• Directions for this task: Restate the whole listing word for word, missing no line.

• Data supplied:

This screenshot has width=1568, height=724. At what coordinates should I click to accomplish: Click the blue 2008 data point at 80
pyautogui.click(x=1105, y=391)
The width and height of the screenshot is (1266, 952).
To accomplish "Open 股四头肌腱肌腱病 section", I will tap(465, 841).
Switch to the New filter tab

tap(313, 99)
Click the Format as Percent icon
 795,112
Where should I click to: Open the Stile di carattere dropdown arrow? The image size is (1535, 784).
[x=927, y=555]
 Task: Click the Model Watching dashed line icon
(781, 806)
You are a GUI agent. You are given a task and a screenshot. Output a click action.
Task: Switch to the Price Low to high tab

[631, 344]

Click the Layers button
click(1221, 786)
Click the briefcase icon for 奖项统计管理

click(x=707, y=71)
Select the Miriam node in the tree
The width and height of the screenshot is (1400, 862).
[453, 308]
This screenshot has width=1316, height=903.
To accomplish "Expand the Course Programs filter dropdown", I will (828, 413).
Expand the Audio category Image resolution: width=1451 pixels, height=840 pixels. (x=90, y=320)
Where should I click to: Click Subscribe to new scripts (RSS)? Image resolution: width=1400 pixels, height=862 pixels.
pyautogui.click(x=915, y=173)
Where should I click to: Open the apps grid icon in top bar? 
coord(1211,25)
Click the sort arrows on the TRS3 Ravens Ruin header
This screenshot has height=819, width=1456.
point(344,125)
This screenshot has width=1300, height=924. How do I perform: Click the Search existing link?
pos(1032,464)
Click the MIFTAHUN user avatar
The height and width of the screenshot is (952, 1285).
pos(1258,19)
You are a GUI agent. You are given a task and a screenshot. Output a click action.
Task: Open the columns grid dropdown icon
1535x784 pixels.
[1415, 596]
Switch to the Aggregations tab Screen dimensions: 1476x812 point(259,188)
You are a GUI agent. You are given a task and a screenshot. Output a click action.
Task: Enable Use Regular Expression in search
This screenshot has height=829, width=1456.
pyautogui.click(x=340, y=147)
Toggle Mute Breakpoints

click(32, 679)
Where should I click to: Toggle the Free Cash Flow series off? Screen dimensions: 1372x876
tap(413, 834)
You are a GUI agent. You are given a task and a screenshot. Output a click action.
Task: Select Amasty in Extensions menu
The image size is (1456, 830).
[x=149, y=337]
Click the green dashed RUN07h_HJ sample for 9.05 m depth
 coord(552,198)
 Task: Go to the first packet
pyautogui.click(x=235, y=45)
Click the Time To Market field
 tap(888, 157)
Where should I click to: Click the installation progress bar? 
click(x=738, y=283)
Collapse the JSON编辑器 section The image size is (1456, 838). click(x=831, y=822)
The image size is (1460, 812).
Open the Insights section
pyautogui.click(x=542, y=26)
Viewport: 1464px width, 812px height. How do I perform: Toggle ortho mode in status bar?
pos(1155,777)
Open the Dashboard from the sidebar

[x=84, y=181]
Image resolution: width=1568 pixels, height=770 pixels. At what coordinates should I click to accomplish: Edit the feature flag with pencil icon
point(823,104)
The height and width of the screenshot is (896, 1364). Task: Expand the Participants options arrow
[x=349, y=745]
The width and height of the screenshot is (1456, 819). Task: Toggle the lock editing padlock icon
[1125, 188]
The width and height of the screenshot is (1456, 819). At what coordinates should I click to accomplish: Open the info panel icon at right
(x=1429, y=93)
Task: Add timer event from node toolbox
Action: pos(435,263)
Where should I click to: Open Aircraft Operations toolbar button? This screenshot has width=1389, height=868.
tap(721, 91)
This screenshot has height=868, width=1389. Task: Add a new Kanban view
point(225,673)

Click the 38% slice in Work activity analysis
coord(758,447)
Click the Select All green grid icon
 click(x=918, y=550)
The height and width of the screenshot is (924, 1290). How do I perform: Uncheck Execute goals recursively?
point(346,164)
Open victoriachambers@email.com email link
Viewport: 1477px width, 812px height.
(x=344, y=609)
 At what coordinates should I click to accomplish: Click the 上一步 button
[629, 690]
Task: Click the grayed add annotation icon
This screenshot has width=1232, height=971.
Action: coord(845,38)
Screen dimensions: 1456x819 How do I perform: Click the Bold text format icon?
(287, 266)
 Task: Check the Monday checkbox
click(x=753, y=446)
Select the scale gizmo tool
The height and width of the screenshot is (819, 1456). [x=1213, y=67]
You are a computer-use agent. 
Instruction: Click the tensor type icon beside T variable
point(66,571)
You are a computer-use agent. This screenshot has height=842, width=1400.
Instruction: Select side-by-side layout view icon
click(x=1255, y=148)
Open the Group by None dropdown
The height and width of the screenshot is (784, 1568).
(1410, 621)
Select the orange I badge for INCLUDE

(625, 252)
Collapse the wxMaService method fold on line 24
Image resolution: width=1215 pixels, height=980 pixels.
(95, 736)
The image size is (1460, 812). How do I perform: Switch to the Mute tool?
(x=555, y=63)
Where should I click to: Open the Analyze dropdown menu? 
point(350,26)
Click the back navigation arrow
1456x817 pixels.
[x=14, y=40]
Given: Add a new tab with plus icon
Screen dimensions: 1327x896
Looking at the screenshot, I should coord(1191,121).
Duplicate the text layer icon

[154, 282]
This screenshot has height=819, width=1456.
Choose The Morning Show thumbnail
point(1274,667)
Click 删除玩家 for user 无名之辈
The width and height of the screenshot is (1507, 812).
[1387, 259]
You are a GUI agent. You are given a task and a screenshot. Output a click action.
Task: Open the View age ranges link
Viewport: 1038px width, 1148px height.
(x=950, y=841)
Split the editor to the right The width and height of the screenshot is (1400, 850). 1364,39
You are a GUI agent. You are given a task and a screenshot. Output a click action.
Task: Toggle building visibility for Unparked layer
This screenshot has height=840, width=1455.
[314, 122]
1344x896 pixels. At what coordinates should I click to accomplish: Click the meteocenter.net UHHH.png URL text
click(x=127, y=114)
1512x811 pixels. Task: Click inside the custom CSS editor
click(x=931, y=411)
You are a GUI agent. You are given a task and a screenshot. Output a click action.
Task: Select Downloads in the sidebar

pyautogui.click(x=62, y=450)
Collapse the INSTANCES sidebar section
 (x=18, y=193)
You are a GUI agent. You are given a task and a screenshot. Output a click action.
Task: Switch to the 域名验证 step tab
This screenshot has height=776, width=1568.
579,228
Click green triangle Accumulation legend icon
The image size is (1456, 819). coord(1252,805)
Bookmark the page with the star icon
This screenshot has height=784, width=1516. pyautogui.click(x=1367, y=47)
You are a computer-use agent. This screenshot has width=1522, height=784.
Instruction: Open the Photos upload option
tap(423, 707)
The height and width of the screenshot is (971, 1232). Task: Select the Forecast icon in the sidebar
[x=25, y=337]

• Answer section:
This screenshot has width=1568, height=724. At what coordinates should I click to accomplish: Click the blue 2008 data point at 80
pyautogui.click(x=1105, y=391)
The width and height of the screenshot is (1266, 952).
To accomplish "Open 股四头肌腱肌腱病 section", I will tap(465, 841).
Switch to the New filter tab

tap(313, 99)
Click the Format as Percent icon
 795,112
Where should I click to: Open the Stile di carattere dropdown arrow? The image size is (1535, 784).
[x=927, y=555]
 Task: Click the Model Watching dashed line icon
(781, 806)
You are a GUI agent. You are given a task and a screenshot. Output a click action.
Task: Switch to the Price Low to high tab

[631, 344]

Click the Layers button
click(1221, 786)
Click the briefcase icon for 奖项统计管理

click(x=707, y=71)
Select the Miriam node in the tree
The width and height of the screenshot is (1400, 862).
[453, 308]
This screenshot has width=1316, height=903.
To accomplish "Expand the Course Programs filter dropdown", I will (828, 413).
Expand the Audio category Image resolution: width=1451 pixels, height=840 pixels. (x=90, y=320)
Where should I click to: Click Subscribe to new scripts (RSS)? Image resolution: width=1400 pixels, height=862 pixels.
pyautogui.click(x=915, y=173)
Where should I click to: Open the apps grid icon in top bar? 
coord(1211,25)
Click the sort arrows on the TRS3 Ravens Ruin header
This screenshot has height=819, width=1456.
point(344,125)
This screenshot has width=1300, height=924. How do I perform: Click the Search existing link?
pos(1032,464)
Click the MIFTAHUN user avatar
The height and width of the screenshot is (952, 1285).
pos(1258,19)
You are a GUI agent. You are given a task and a screenshot. Output a click action.
Task: Open the columns grid dropdown icon
1535x784 pixels.
[1415, 596]
Switch to the Aggregations tab Screen dimensions: 1476x812 point(259,188)
You are a GUI agent. You are given a task and a screenshot. Output a click action.
Task: Enable Use Regular Expression in search
This screenshot has height=829, width=1456.
pyautogui.click(x=340, y=147)
Toggle Mute Breakpoints

click(32, 679)
Where should I click to: Toggle the Free Cash Flow series off? Screen dimensions: 1372x876
tap(413, 834)
You are a GUI agent. You are given a task and a screenshot. Output a click action.
Task: Select Amasty in Extensions menu
The image size is (1456, 830).
[x=149, y=337]
Click the green dashed RUN07h_HJ sample for 9.05 m depth
 coord(552,198)
 Task: Go to the first packet
pyautogui.click(x=235, y=45)
Click the Time To Market field
 tap(888, 157)
Where should I click to: Click the installation progress bar? 
click(x=738, y=283)
Collapse the JSON编辑器 section The image size is (1456, 838). click(x=831, y=822)
The image size is (1460, 812).
Open the Insights section
pyautogui.click(x=542, y=26)
Viewport: 1464px width, 812px height. How do I perform: Toggle ortho mode in status bar?
pos(1155,777)
Open the Dashboard from the sidebar

[x=84, y=181]
Image resolution: width=1568 pixels, height=770 pixels. At what coordinates should I click to accomplish: Edit the feature flag with pencil icon
point(823,104)
The height and width of the screenshot is (896, 1364). Task: Expand the Participants options arrow
[x=349, y=745]
The width and height of the screenshot is (1456, 819). Task: Toggle the lock editing padlock icon
[1125, 188]
The width and height of the screenshot is (1456, 819). At what coordinates should I click to accomplish: Open the info panel icon at right
(x=1429, y=93)
Task: Add timer event from node toolbox
Action: pos(435,263)
Where should I click to: Open Aircraft Operations toolbar button? This screenshot has width=1389, height=868.
tap(721, 91)
This screenshot has height=868, width=1389. Task: Add a new Kanban view
point(225,673)

Click the 38% slice in Work activity analysis
coord(758,447)
Click the Select All green grid icon
 click(x=918, y=550)
The height and width of the screenshot is (924, 1290). How do I perform: Uncheck Execute goals recursively?
point(346,164)
Open victoriachambers@email.com email link
Viewport: 1477px width, 812px height.
(x=344, y=609)
 At what coordinates should I click to accomplish: Click the 上一步 button
[629, 690]
Task: Click the grayed add annotation icon
This screenshot has width=1232, height=971.
Action: coord(845,38)
Screen dimensions: 1456x819 How do I perform: Click the Bold text format icon?
(287, 266)
 Task: Check the Monday checkbox
click(x=753, y=446)
Select the scale gizmo tool
The height and width of the screenshot is (819, 1456). [x=1213, y=67]
You are a computer-use agent. 
Instruction: Click the tensor type icon beside T variable
point(66,571)
You are a computer-use agent. This screenshot has height=842, width=1400.
Instruction: Select side-by-side layout view icon
click(x=1255, y=148)
Open the Group by None dropdown
The height and width of the screenshot is (784, 1568).
(1410, 621)
Select the orange I badge for INCLUDE

(625, 252)
Collapse the wxMaService method fold on line 24
Image resolution: width=1215 pixels, height=980 pixels.
(95, 736)
The image size is (1460, 812). How do I perform: Switch to the Mute tool?
(x=555, y=63)
Where should I click to: Open the Analyze dropdown menu? 
point(350,26)
Click the back navigation arrow
1456x817 pixels.
[x=14, y=40]
Given: Add a new tab with plus icon
Screen dimensions: 1327x896
Looking at the screenshot, I should coord(1191,121).
Duplicate the text layer icon

[154, 282]
This screenshot has height=819, width=1456.
Choose The Morning Show thumbnail
point(1274,667)
Click 删除玩家 for user 无名之辈
The width and height of the screenshot is (1507, 812).
[1387, 259]
You are a GUI agent. You are given a task and a screenshot. Output a click action.
Task: Open the View age ranges link
Viewport: 1038px width, 1148px height.
(x=950, y=841)
Split the editor to the right The width and height of the screenshot is (1400, 850). 1364,39
You are a GUI agent. You are given a task and a screenshot. Output a click action.
Task: Toggle building visibility for Unparked layer
This screenshot has height=840, width=1455.
[314, 122]
1344x896 pixels. At what coordinates should I click to accomplish: Click the meteocenter.net UHHH.png URL text
click(x=127, y=114)
1512x811 pixels. Task: Click inside the custom CSS editor
click(x=931, y=411)
You are a GUI agent. You are given a task and a screenshot. Output a click action.
Task: Select Downloads in the sidebar

pyautogui.click(x=62, y=450)
Collapse the INSTANCES sidebar section
 (x=18, y=193)
You are a GUI agent. You are given a task and a screenshot. Output a click action.
Task: Switch to the 域名验证 step tab
This screenshot has height=776, width=1568.
579,228
Click green triangle Accumulation legend icon
The image size is (1456, 819). coord(1252,805)
Bookmark the page with the star icon
This screenshot has height=784, width=1516. pyautogui.click(x=1367, y=47)
You are a computer-use agent. This screenshot has width=1522, height=784.
Instruction: Open the Photos upload option
tap(423, 707)
The height and width of the screenshot is (971, 1232). Task: Select the Forecast icon in the sidebar
[x=25, y=337]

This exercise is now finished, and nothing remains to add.